▶ **SUPPLIED TEXT**:
- Theatrical release poster
- Directed by: Paul J. Bolger;
- Written by: Rob Moreland;
- Based on: Fairy tales by Brothers Grimm; Hans Christian Andersen; ; Simsala Grimm by André Sikojev; Stefan Beiten; Claus Clausen; ;
- Produced by: John H. Williams; Michael Hefferon; J. Chad Hammes;
- Starring: Sarah Michelle Gellar; Freddie Prinze Jr.; Andy Dick; Wallace Shawn; Patrick Warburton; George Carlin; Sigourney Weaver;
- Cinematography: David Dulac
- Edited by: Ringo Hess
- Music by: Paul Buckley
- Production companies: Berliner Film Companie; Berlin Animation Film; Odyssey Entertainment; Vanguard Animation;
- Distributed by: Lionsgate Films
- Release dates: December 16, 2006 (Westwood, California); January 5, 2007 (United States);
- Running time: 87 minutes
- Countries: Germany; United States;
- Languages: German English
- Budget: $47 million
- Box office: $38 million

= Happily N'Ever After =

2006 animated film by Paul J. Bolger

Happily N'Ever After is a 2006 animated fantasy adventure comedy film directed by Paul J. Bolger, produced by John H. Williams, and written by Rob Moreland. It is inspired by fairy tales of the Brothers Grimm and Hans Christian Andersen and loosely based on the 1999 animated German television series Simsala Grimm. The title is the opposite of a stock phrase, happily ever after; the name is contracted with an apostrophe between the N and the E. The film stars the voices of Sarah Michelle Gellar, Freddie Prinze, Jr., Andy Dick, Wallace Shawn, Patrick Warburton, George Carlin, and Sigourney Weaver. The film was one of Carlin's final works before his death in 2008.

Lionsgate theatrically released Happily N'Ever After in the United States on January 5, 2007. The film was panned by critics for its animation, voice acting and humor. It grossed $38 million worldwide against a production budget of $47 million. Despite its negative reviews and poor performance, it was followed by a direct-to-video sequel in 2009 called Happily N'Ever After 2: Snow White—Another Bite @ the Apple.

▶ **PROVIDED RECORDS**:
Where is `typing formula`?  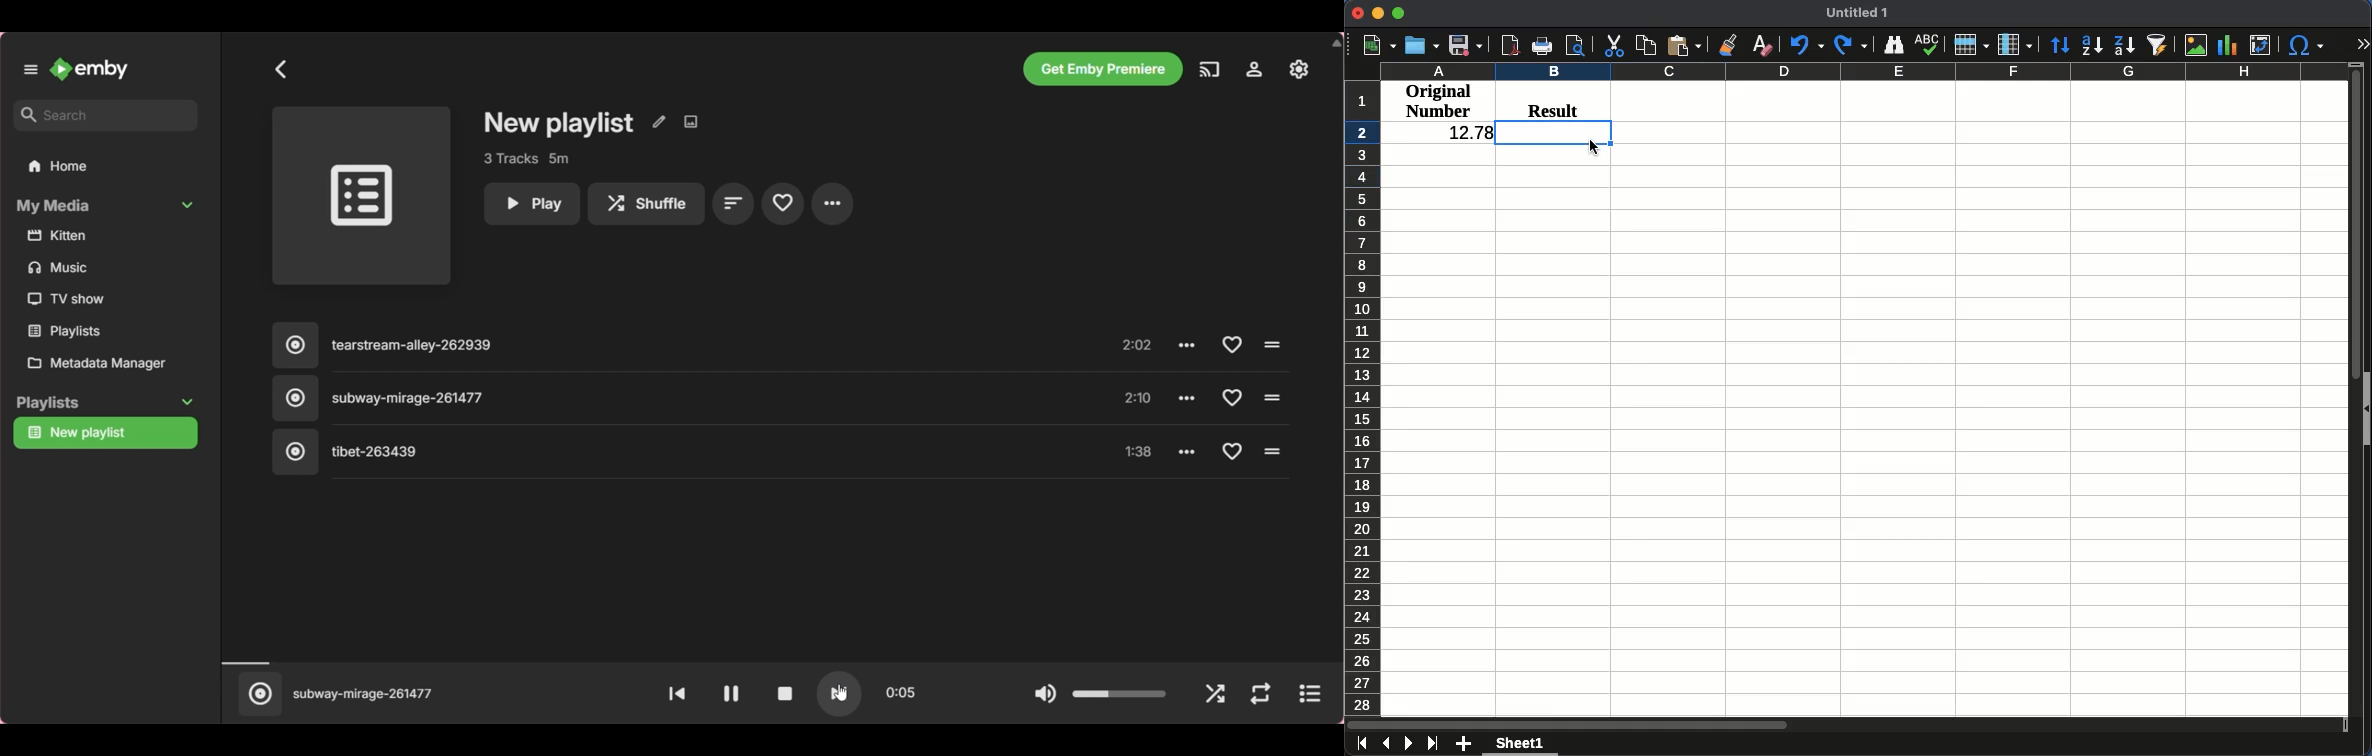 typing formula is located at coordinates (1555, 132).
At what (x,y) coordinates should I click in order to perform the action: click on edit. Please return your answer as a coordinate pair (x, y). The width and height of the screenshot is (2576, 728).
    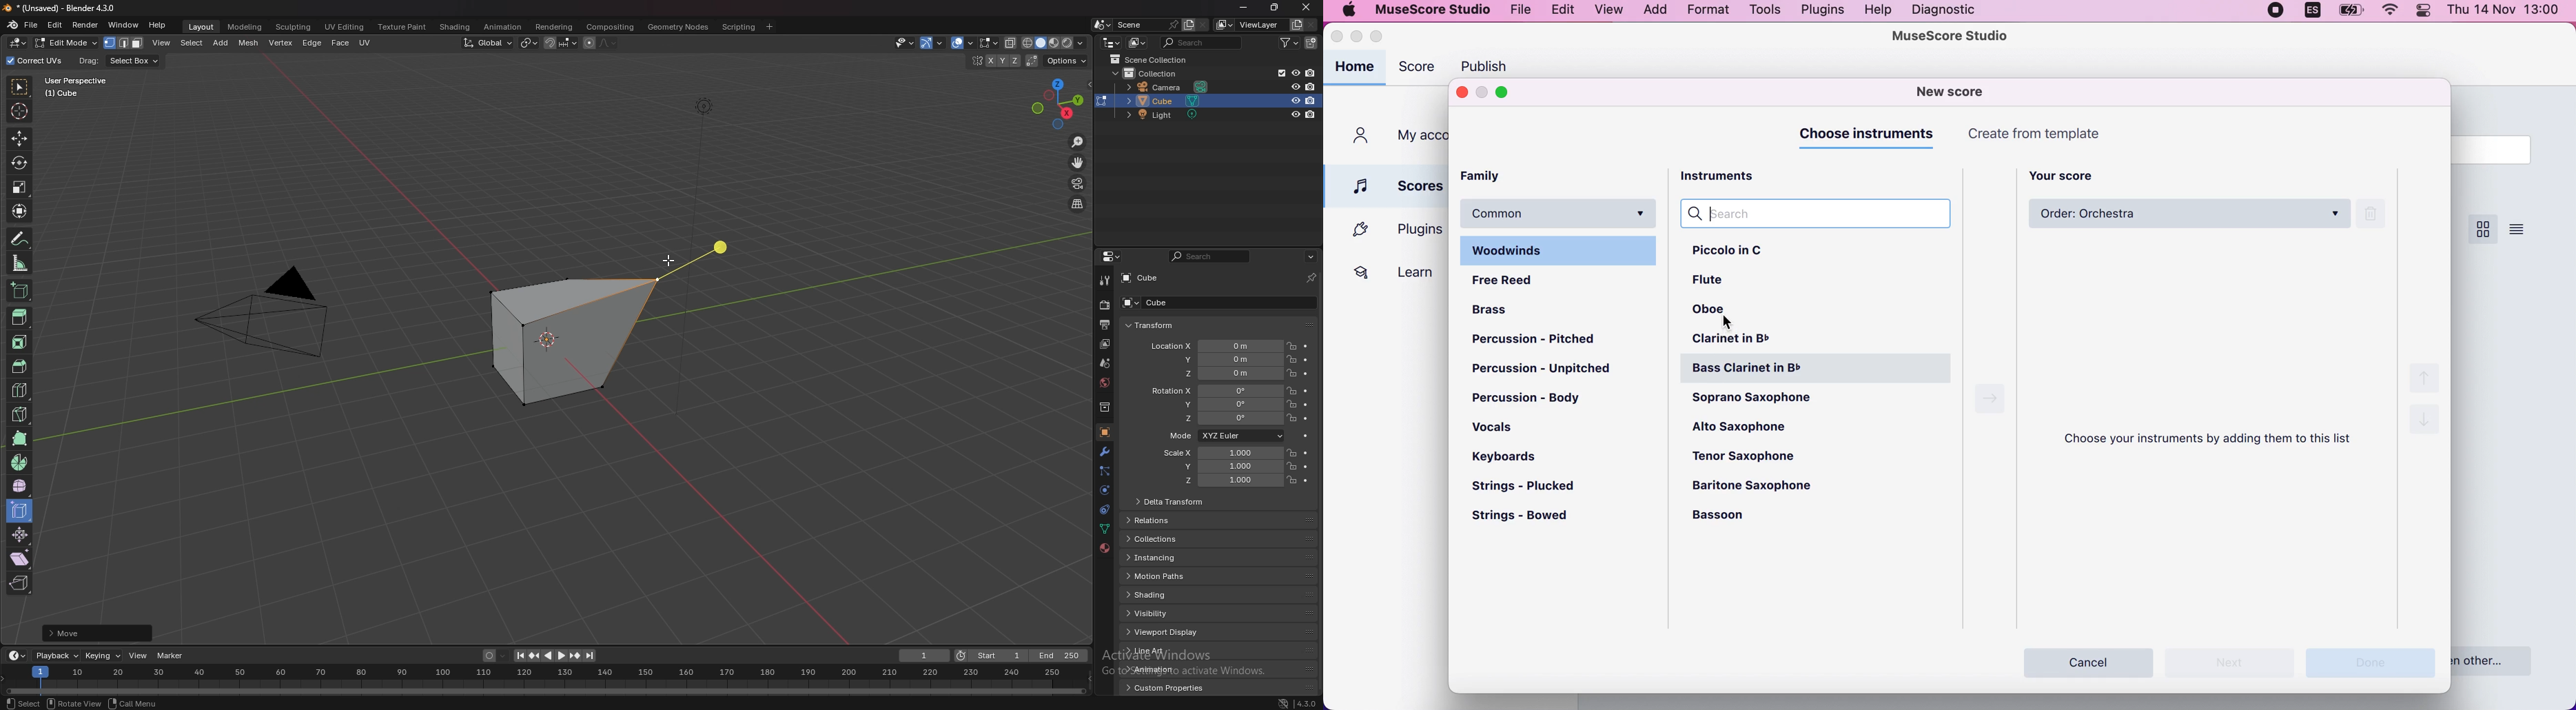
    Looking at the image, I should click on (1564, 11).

* * *

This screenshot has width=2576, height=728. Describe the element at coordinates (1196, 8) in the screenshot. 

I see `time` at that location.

...

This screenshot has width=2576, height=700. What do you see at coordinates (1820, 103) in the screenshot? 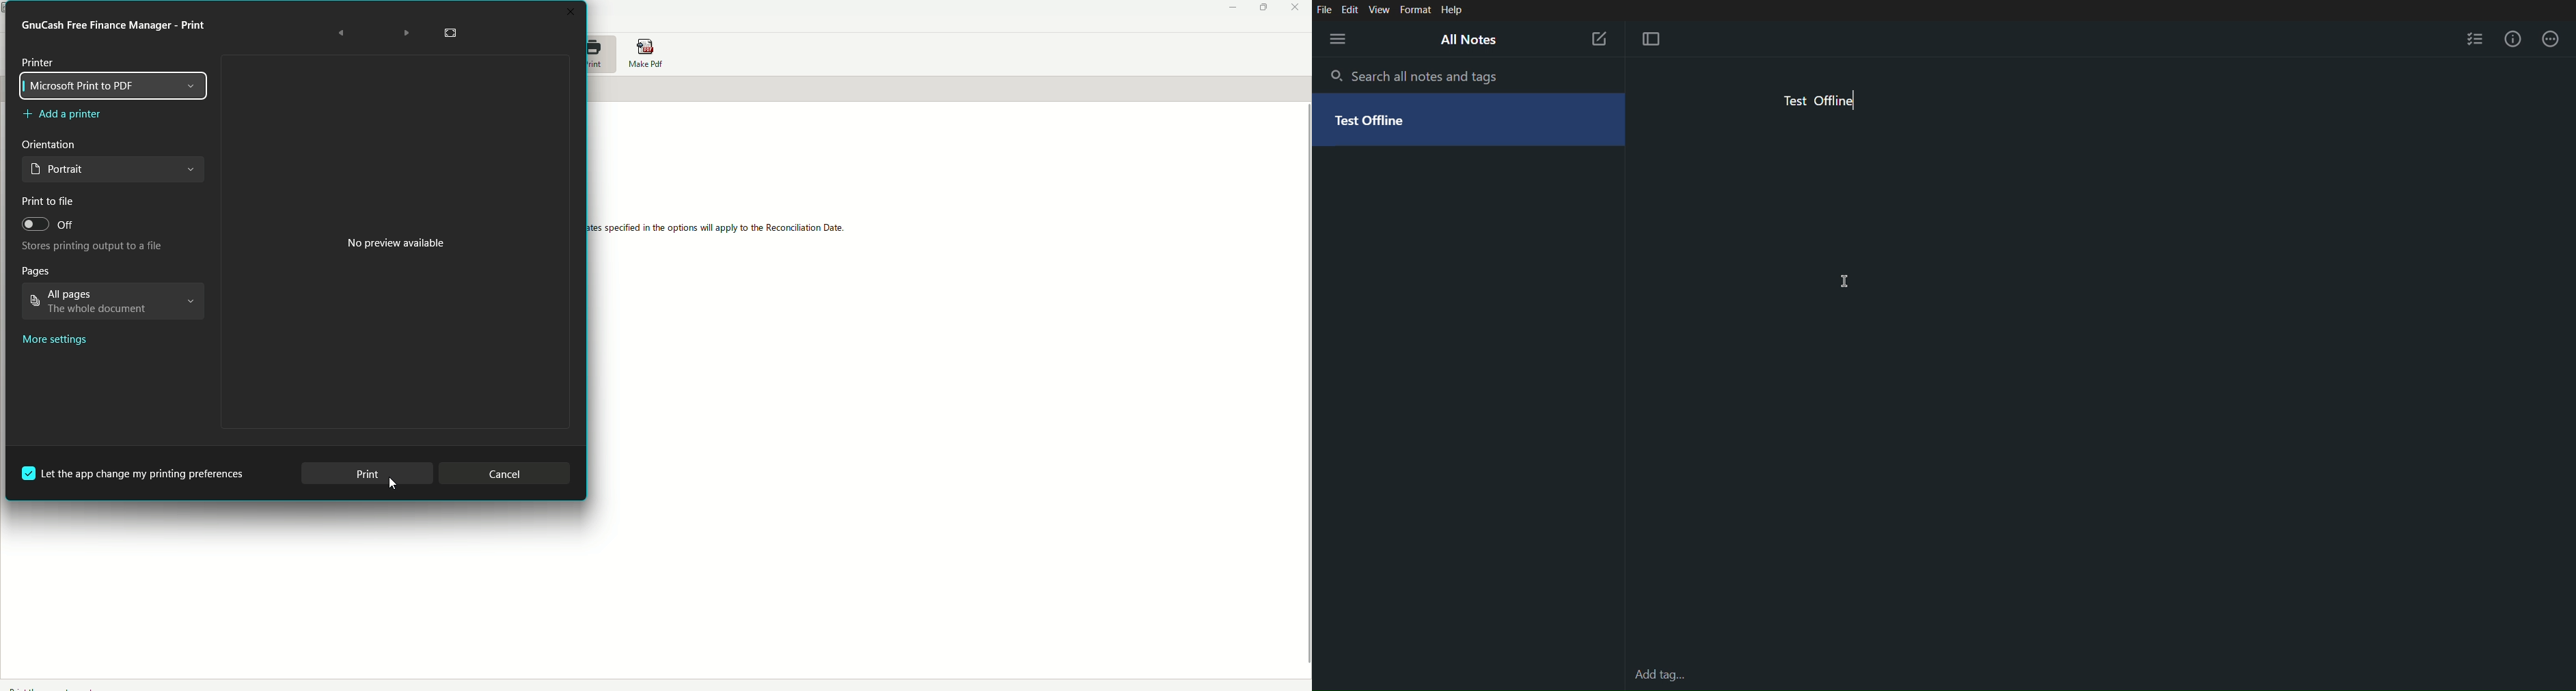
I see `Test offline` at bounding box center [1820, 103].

▶ **TASK DESCRIPTION**: Copy the passage of the Happily N'Ever After article word for word, from "Happily N'Ever After is" to "death in 2008.".

▶ **RESULT FOR THIS EXERCISE**:
Happily N'Ever After is a 2006 animated fantasy adventure comedy film directed by Paul J. Bolger, produced by John H. Williams, and written by Rob Moreland. It is inspired by fairy tales of the Brothers Grimm and Hans Christian Andersen and loosely based on the 1999 animated German television series Simsala Grimm. The title is the opposite of a stock phrase, happily ever after; the name is contracted with an apostrophe between the N and the E. The film stars the voices of Sarah Michelle Gellar, Freddie Prinze, Jr., Andy Dick, Wallace Shawn, Patrick Warburton, George Carlin, and Sigourney Weaver. The film was one of Carlin's final works before his death in 2008.